Voir en ligne : Ponte Jornalismo

[111 des 1509 lettres sont publiés dans cette traduction. L’étude est disponibl en cliquant ici

[2expression utilisée en portugais

[3Le Caveirão, Gros crâne, est l’unité blindée du Groupes des Forces Armées BOPE intervenant en milieu urbain. Le nom vient de l’emblème des Forces Armées.

[4Ici, la notion d’intervention officielle gagne tout son sens en comparaison à l’augmentation des « chacinas » meurtres de masses comme forme d’exécution extra-judiciaire caractérisée dans les périphéries au Brésil – notamment depuis la fin de la Dictature en 1985.

[5voir Brésil : quand la police mitraille les alentours d’une école publique de Glauber Sezerino, 29 Juin 2018, Basta !

[6Selon le projet De Olho na Maré, de Redes da Maré, en 2017, 41 opérations policières ont été enregistrées.

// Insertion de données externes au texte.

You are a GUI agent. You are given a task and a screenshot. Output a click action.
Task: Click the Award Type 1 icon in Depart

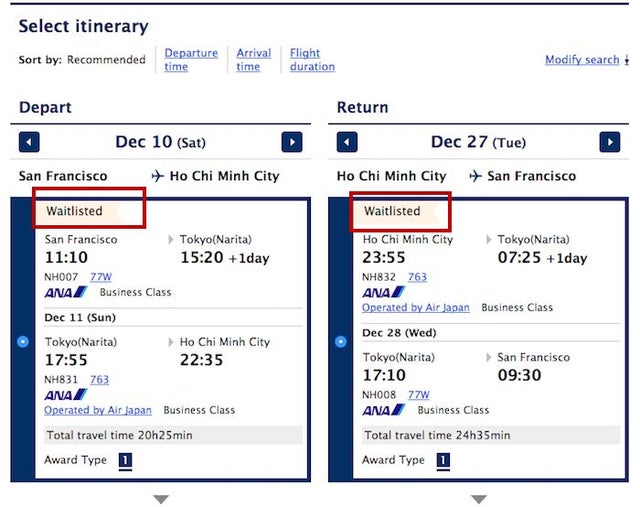coord(125,461)
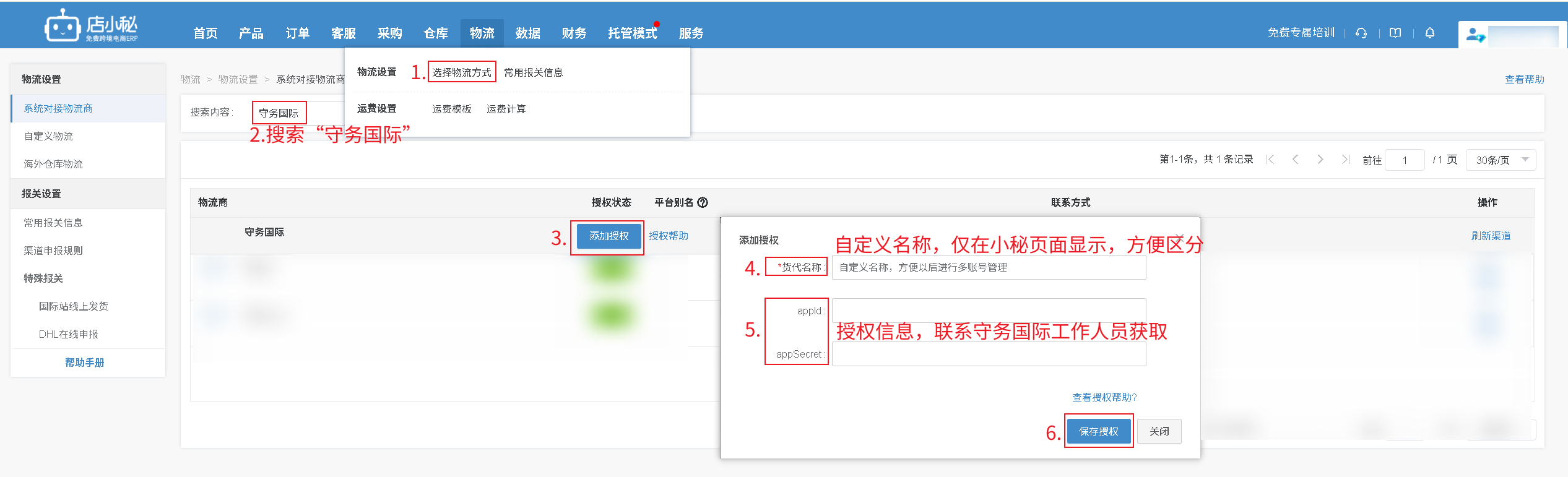
Task: Click the user account avatar icon
Action: [x=1475, y=35]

Avec la mise en application de l’ACP et la coopération des Forces Armées et de la société civile, en 2018, il y en a eu 16. Au total, 45 personnes ont étés tuées lors d’opérations policières en 2017 et 24 en 2018
les jours de fermeture des écoles, nous avons trouvé 35 jours en 2017, 10 en 2018
Les postes de santé ont été interrompus pendant 45 jours en 2017, 11 jours en 2018

En 2019, tous les chiffres sont en augmentation. Jusqu’en Juin 2019, le projet compte déjà 21 opérations et 27 personnes tuées. En conséquences des opérations, les ecoles ont été fermées pendant 10 jours ; de même pour les postes de santé.